Clinical outcomes associate with the ChDir APOL1 gene signature activation scores
We generated z-scores for the 1481 genes in the APOL1 gene signature for both AA and noAA NEPTUNE participants and stratified them into gene activation tertiles. Individuals with the highest gene activation scores had significantly faster times to the composite event in AA (p≤0.013) but not in noAA (p≤0.89). No significant differences were observed in either group for achieving complete remission (Figure 5). The most highly enriched pathways included Allograft Rejection, EMT, Inflammatory Response, KRAS Signaling Up and IL-6/JAK/STAT3 Signaling.
The enrichment terms from the ChDir APOL1 gene signature and MM2, which correlated with APOL1 risk allele number, were similar. Thus, we reasoned that the ChDir signature and MM2 gene set would overlap and be enriched with genes associated with APOL1 pathogenesis.
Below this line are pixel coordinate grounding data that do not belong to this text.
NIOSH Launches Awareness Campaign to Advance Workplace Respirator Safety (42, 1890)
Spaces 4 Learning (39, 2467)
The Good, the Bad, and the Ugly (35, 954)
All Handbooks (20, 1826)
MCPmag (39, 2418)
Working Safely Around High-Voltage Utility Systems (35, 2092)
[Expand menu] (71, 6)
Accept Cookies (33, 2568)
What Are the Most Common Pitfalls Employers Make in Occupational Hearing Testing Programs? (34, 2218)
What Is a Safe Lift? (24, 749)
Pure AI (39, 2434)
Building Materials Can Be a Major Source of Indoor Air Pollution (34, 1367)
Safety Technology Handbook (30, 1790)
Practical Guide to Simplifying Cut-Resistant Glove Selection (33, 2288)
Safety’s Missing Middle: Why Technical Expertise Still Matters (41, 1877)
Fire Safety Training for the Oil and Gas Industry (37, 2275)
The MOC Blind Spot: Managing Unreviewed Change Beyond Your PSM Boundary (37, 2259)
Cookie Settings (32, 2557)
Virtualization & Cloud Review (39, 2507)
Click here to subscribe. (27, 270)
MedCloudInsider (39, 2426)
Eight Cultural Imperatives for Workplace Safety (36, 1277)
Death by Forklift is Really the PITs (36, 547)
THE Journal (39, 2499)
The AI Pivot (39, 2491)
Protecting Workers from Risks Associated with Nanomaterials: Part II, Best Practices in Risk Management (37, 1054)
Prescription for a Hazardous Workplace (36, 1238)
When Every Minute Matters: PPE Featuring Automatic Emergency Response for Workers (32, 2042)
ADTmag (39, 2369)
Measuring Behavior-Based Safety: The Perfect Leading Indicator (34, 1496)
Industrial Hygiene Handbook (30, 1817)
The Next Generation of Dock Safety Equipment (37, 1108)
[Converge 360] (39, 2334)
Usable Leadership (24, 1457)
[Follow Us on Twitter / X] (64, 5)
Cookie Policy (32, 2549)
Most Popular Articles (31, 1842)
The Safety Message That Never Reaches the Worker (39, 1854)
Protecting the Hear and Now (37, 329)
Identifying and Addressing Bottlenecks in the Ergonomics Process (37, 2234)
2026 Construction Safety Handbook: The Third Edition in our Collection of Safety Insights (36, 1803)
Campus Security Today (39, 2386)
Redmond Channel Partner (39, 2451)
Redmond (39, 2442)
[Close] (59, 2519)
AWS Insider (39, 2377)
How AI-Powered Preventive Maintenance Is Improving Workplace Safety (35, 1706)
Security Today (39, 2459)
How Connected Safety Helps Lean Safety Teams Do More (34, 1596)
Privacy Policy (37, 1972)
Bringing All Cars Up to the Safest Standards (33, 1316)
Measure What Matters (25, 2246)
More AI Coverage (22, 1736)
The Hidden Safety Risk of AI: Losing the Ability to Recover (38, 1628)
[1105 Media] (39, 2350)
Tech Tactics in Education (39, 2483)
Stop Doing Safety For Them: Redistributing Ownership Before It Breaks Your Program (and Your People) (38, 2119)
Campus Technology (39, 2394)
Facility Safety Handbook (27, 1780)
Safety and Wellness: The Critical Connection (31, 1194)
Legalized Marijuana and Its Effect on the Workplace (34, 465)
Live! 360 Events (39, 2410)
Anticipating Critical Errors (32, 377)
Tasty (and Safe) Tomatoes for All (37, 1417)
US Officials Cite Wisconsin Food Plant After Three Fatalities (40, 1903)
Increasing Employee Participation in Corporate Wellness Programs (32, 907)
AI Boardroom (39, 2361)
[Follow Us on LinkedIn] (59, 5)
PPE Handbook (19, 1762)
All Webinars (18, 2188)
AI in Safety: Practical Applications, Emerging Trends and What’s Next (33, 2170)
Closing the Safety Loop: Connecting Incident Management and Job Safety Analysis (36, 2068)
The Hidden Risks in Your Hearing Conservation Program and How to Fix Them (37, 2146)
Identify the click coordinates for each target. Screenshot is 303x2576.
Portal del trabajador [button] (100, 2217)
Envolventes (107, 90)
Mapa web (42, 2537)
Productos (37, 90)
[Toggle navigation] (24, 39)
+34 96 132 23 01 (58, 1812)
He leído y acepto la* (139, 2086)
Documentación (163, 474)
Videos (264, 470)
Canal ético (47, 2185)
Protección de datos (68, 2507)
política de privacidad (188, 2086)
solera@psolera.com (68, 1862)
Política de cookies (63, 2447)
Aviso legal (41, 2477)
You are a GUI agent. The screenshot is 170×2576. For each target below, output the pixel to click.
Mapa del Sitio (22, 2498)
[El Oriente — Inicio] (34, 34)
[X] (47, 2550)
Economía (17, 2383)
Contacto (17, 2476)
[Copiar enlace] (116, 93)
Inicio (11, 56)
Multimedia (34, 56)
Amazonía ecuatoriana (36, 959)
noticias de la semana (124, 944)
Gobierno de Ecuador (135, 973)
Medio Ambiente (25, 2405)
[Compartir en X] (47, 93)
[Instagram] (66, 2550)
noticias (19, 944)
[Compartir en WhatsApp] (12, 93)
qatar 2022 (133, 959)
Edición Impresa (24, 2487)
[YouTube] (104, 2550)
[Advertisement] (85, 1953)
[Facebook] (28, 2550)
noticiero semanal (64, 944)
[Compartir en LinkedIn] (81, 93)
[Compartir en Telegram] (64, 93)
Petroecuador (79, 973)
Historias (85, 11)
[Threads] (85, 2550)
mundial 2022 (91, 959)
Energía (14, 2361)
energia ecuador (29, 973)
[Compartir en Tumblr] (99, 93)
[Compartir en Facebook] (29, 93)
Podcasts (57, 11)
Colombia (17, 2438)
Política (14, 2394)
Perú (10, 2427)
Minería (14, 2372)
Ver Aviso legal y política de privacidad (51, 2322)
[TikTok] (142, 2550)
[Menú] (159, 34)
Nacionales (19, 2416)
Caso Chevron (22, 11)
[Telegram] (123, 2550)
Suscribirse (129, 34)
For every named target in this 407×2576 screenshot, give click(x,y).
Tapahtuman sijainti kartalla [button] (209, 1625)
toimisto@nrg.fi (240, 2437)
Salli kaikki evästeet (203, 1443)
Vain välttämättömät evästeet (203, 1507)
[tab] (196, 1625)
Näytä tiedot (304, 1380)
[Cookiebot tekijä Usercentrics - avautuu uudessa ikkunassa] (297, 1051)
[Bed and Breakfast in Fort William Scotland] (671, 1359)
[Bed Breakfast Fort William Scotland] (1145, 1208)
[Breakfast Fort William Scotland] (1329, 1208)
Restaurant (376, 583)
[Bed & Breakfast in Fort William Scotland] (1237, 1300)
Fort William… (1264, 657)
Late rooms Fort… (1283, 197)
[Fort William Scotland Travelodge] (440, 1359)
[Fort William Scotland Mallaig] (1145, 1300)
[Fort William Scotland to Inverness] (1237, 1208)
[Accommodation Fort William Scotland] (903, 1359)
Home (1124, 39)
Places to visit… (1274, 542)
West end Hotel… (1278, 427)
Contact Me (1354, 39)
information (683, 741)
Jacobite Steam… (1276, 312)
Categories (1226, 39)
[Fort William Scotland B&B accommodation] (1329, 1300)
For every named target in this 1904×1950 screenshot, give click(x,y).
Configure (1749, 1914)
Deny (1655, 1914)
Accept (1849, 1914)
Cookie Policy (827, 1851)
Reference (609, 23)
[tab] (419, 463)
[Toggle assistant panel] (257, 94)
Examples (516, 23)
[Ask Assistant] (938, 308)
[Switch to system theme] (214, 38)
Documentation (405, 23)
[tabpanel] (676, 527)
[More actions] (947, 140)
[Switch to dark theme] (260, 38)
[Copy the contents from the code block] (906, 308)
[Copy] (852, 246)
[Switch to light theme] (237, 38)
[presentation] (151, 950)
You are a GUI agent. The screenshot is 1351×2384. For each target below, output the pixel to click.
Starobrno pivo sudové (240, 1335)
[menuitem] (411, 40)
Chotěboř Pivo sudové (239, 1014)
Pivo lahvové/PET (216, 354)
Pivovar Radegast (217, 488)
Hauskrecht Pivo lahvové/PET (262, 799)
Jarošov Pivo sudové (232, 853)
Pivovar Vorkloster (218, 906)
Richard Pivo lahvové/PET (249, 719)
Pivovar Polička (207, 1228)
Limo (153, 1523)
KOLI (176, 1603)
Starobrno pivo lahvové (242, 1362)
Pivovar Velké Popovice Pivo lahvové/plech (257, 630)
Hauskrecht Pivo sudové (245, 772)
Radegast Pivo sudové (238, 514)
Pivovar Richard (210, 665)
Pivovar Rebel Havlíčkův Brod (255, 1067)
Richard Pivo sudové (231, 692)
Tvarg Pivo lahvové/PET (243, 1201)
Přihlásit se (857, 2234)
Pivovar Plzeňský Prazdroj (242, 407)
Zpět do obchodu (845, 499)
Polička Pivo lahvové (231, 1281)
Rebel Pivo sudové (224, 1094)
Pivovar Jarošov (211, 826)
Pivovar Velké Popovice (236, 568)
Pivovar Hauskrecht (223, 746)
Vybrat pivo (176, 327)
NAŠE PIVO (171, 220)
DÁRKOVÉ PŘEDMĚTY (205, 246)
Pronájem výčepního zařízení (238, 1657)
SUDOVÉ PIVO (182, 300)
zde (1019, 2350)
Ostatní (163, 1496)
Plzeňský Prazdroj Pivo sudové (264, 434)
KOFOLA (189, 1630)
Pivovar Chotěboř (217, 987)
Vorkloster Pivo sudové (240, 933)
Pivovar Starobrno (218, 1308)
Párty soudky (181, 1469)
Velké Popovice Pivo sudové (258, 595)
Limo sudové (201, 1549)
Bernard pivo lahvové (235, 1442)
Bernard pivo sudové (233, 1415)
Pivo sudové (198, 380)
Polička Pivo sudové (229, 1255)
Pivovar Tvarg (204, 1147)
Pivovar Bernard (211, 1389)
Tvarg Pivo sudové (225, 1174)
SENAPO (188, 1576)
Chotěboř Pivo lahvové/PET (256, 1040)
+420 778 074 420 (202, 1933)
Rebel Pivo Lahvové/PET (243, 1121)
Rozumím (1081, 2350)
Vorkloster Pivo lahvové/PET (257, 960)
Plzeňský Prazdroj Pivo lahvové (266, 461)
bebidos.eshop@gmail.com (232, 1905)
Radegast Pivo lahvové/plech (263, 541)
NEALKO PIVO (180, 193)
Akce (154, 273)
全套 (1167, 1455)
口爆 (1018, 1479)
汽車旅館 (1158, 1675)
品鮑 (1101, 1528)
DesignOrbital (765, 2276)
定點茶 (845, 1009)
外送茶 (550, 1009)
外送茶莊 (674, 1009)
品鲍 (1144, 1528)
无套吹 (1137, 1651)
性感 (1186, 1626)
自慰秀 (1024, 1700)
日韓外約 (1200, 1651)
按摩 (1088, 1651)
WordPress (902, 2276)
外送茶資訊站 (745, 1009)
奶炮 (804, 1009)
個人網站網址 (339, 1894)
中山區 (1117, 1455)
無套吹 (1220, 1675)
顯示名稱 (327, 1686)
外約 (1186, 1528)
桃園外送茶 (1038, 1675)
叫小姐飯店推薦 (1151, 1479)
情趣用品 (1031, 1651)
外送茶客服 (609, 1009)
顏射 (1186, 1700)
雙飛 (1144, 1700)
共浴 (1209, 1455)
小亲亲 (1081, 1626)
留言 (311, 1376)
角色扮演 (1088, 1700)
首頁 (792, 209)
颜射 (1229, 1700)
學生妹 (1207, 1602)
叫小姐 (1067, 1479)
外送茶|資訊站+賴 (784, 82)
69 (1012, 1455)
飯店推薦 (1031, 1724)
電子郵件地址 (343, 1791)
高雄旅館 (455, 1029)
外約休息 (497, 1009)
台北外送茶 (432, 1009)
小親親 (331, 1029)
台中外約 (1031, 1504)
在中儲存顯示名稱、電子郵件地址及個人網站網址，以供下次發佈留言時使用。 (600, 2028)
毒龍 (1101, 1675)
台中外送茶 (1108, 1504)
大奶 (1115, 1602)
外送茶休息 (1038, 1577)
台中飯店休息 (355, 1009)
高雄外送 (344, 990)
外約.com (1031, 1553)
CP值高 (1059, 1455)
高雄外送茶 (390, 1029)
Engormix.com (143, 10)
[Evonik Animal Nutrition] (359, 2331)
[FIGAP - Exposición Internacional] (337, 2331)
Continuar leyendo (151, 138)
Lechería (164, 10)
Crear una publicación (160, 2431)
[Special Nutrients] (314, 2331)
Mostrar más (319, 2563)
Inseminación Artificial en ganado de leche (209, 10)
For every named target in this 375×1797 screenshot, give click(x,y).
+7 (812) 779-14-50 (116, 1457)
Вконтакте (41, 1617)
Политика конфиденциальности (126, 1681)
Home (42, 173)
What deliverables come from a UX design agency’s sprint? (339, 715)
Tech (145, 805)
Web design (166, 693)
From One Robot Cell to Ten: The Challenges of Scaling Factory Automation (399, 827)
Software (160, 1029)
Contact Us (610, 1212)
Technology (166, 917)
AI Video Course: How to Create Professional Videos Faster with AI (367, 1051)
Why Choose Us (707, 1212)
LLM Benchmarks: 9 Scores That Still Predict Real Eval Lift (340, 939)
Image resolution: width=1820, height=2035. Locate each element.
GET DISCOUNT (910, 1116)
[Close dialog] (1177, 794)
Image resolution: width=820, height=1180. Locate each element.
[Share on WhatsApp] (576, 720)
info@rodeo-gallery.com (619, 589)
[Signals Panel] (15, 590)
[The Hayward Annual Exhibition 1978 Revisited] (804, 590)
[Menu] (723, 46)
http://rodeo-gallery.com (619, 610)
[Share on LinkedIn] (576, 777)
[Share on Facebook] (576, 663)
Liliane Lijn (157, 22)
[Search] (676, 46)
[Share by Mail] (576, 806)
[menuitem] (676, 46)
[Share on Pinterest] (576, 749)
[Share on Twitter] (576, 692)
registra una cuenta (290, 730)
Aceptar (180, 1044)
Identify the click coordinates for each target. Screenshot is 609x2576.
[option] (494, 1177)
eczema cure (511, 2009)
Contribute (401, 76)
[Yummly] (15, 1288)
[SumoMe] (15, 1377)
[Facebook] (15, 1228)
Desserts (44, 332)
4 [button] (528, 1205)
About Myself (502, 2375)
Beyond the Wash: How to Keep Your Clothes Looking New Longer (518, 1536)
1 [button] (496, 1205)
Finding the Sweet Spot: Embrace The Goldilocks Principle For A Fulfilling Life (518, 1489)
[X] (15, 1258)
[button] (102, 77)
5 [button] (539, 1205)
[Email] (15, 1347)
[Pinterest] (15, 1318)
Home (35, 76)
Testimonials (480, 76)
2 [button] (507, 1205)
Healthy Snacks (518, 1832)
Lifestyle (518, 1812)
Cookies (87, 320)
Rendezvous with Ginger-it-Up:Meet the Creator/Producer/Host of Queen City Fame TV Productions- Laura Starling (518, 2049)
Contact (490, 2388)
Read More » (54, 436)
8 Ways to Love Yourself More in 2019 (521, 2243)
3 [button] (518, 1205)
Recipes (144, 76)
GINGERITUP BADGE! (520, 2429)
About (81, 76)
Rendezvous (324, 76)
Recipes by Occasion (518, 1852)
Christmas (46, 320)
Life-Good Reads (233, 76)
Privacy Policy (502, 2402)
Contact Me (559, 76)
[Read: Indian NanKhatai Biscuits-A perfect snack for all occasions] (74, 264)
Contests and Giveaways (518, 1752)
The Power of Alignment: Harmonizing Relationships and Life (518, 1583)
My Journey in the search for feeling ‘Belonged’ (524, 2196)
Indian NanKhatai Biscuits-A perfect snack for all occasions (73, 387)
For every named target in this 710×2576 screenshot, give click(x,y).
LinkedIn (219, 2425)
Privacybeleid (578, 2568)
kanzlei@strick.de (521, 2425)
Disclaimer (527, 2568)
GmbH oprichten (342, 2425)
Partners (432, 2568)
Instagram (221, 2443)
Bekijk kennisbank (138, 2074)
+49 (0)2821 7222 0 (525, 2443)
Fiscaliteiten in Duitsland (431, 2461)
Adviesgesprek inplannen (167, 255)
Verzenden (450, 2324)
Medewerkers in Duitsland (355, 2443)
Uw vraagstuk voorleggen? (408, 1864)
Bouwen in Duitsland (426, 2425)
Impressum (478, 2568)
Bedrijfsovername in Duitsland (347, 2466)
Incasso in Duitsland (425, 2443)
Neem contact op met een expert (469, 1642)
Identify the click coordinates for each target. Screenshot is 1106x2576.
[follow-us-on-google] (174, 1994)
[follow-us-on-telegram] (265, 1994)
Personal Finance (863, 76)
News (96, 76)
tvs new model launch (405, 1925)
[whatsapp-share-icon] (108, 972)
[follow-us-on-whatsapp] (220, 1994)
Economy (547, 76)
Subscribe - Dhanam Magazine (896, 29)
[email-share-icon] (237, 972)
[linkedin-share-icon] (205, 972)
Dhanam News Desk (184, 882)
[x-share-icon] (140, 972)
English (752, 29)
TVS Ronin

In the MM2_Salmon module 129 genes, from a total of 273 significantly overlapped with the 1481 genes of the APOL1 signature (Adjusted Fisher exact test p≤4×10−49), while in the MM2_Darkturquoise module 62 genes, from a total of 164 significantly overlapped with the APOL1 signature gene space (adjusted Fisher exact test p≤1×10−19). (Supplementary Table 3).
Glomerular cell-identity gene signatures cluster APOL1 genotypes
We next leveraged gene expression data from the Kidney Precision Medicine Project (KPMP) Kidney Tissue Atlas to generate cell-identity gene signatures containing genes enriched in, but not unique to, specific glomerular cell types (Supplemental Table 4). The glomerular cell identity signatures contained the following numbers of genes for each cell type: 1) glomerular visceral epithelium (POD, podocytes) 1814 genes, 2) glomerular parietal epithelium (PEC) 1220 genes, 3) glomerular capillary endothelium (EC-GC) 1298 genes, and 4) glomerular mesangium (MC) 1131 genes. In addition, we obtained cell-exclusive gene signatures containing genes with a positive fold change in only one kidney cell type (Supplemental Table 5).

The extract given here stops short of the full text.